I told her what would make me happy would be to move back home.we could go visit,fill out job applications,and stay with family till we get on our feet.she's not hearing it.she says we can look into it.a couple days later she says she's not moving.she loves her husband and wants to keep her family together,but if I feel like I want to leave,I can.I honestly think that is her mom talking.she has always been close to her,and whatever her mom says,she usually goes with.like I said this whole relationship is not what I wanted.I just wanted to be better than my dad. I guess my question is,what do I do? I don't want to stay nor will she move.do I stay in this marriage for my son's sake?can it work?
_Posted via Mobile Device_


----------



## susyanne (Dec 2, 2011)

You have one life and one life only.... you have to do what will truly make you happy. I think you already know the answer to your problems. Good luck


----------



## HerToo (Oct 3, 2011)

I agree. You already made a decision. Act on it and quit the pain you are causing for all involved.


----------



## lyfeisreal (Dec 4, 2011)

_Posted via Mobile Device_


----------



## RunningOnEmpty (Aug 29, 2010)

Will you move back once you divorce? How often will you see your son?


----------



## lyfeisreal (Dec 4, 2011)

I guess that's where my problem is.we have been together over 11 years.married for 2 years,and for the most part she thinks everything is good.well,she thought that until I sat her down for that conversation.I know a lot of this is my fault for pretending and going with the motions for so long.what you should know about my wife is that she is extremely sensitive,emotional and insecure.I have always had to watch what I say and how I say it to her,because she takes things to heart.when I say that I don't mean during arguments.I mean simply joking or regular talking when you're just having fun(don't even think of being sarcastic!) 
She told me a week after our talk(I was still undecided about moving back home)she thought about taking pills.she has never been suicidal,so I'm not sure if she was serious or not.maybe she loves me that much?
Our talk was 4mos ago,I eventually told her I wasn't leaving.we would try to make it work.what I couldn't tell her was that it wasn't because of her that I was staying.I could not bring myself to leave my son again.
These are the reasons I feel stuck: she won't move back because she has no family there,and there is no way she's leaving her mom.she won't admit this,but I know this is the reason.
I'm not happy here,but I refuse to not be in my sons life,so here I am.
I have no family here,so if I move out I am completely on my own.no suppport system,and that only solves the issue of not wanting to be with her.I would still be living here,the resentment isn't going anywhere.
Neither of us would be able to afford the townhouse we live in now.she would have to move also.I worry about if she will be able to make it financially,and how much different our son's life will be.of course I would pay child support,but still I know it would be tough on both of us.
I really feel stuck,and have no idea what to do.I know what I want to do,but I just can't.there doesn't seem to be any middle ground.
_Posted via Mobile Device_


----------



## accept (Dec 1, 2011)

STAY. Your wife is interested in making it work just give her the chance. Speak to her mother as well. Make some conditions like she has to give you your space and trust you. A counselor could also help. I think you can make a go of it. Good luck.


----------

*INFORMATION GIVEN*:
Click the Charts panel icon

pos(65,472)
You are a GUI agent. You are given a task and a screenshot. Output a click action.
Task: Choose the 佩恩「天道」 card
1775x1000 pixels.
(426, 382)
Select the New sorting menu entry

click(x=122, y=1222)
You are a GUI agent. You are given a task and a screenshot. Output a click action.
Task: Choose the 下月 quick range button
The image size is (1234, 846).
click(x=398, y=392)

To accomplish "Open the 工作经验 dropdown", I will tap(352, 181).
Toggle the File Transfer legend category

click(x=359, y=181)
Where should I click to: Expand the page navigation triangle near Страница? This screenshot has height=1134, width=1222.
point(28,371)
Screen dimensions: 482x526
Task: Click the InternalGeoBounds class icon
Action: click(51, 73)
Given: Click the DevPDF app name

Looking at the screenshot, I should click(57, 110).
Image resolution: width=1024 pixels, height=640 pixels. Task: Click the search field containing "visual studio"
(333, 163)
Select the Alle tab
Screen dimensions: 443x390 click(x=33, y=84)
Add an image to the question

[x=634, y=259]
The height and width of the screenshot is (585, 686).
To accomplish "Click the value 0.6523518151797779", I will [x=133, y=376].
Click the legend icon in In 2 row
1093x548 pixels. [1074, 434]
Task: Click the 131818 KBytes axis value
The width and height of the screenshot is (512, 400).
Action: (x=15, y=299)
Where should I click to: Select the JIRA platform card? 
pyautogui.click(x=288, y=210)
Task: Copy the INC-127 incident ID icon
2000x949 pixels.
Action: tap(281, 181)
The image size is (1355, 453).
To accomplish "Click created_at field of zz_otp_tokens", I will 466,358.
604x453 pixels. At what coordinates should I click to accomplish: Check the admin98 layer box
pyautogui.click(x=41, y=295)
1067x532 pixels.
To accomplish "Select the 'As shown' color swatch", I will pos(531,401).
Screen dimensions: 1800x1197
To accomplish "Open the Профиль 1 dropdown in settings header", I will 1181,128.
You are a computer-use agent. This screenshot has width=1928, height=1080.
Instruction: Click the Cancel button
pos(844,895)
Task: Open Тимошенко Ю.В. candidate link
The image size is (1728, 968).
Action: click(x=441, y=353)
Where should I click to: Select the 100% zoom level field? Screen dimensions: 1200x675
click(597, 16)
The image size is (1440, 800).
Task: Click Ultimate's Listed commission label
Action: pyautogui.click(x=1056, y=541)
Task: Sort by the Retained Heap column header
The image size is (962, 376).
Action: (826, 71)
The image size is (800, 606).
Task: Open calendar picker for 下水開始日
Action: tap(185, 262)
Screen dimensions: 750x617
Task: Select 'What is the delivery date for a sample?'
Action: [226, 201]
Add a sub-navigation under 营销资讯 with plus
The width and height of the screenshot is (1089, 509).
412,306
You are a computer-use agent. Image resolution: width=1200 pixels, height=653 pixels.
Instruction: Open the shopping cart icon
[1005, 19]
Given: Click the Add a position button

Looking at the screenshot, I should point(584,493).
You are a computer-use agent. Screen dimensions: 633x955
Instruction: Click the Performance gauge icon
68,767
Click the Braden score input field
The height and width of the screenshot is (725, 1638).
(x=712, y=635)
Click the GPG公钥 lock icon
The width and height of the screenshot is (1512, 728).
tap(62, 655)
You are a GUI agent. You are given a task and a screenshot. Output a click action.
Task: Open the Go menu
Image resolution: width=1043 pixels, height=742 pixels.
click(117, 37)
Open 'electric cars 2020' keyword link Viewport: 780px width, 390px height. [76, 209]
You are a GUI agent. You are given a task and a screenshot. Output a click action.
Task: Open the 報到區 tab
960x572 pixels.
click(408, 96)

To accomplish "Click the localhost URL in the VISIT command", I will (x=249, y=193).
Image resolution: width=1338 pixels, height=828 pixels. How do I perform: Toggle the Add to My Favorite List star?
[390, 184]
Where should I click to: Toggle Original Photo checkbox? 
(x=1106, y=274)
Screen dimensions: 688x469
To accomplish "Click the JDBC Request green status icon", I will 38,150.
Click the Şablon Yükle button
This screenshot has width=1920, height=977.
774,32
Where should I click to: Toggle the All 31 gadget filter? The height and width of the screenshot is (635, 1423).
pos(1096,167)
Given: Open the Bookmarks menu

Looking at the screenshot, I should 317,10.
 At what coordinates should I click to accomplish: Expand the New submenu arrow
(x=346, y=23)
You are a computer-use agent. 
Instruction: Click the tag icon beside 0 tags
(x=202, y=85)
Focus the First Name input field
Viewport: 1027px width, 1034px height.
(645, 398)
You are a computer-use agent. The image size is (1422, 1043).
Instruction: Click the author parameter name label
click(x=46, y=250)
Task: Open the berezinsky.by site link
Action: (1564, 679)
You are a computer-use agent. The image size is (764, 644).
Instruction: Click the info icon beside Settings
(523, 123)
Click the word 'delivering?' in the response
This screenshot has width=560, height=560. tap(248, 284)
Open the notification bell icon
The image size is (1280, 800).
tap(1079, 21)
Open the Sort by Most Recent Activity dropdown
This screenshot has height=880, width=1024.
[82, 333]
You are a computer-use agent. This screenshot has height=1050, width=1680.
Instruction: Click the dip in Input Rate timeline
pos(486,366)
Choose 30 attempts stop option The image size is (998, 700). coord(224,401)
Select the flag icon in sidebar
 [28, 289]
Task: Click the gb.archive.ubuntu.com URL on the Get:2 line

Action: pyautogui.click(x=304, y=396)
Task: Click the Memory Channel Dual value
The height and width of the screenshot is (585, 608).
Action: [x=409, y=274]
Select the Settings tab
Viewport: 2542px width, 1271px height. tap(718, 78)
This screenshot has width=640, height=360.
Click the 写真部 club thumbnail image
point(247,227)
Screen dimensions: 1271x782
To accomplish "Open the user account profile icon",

*COMPLETE THE FOLLOWING*:
• A. In the marriage thread, condense the paragraph that begins "Neither of us would be able to afford" into a short bulleted list that keeps its main facts.
• B. From the marriage thread, duplicate the part that opens with the words "Our talk was" and closes with "my son again.".

*ANSWERS TO THE TASKS*:
• A.
- Neither spouse could afford their current townhouse alone, so she would have to move too.
- He worries whether she could manage financially and how different their son's life would become.
- He would pay child support, but it would still be hard on both of them.

• B.
Our talk was 4mos ago,I eventually told her I wasn't leaving.we would try to make it work.what I couldn't tell her was that it wasn't because of her that I was staying.I could not bring myself to leave my son again.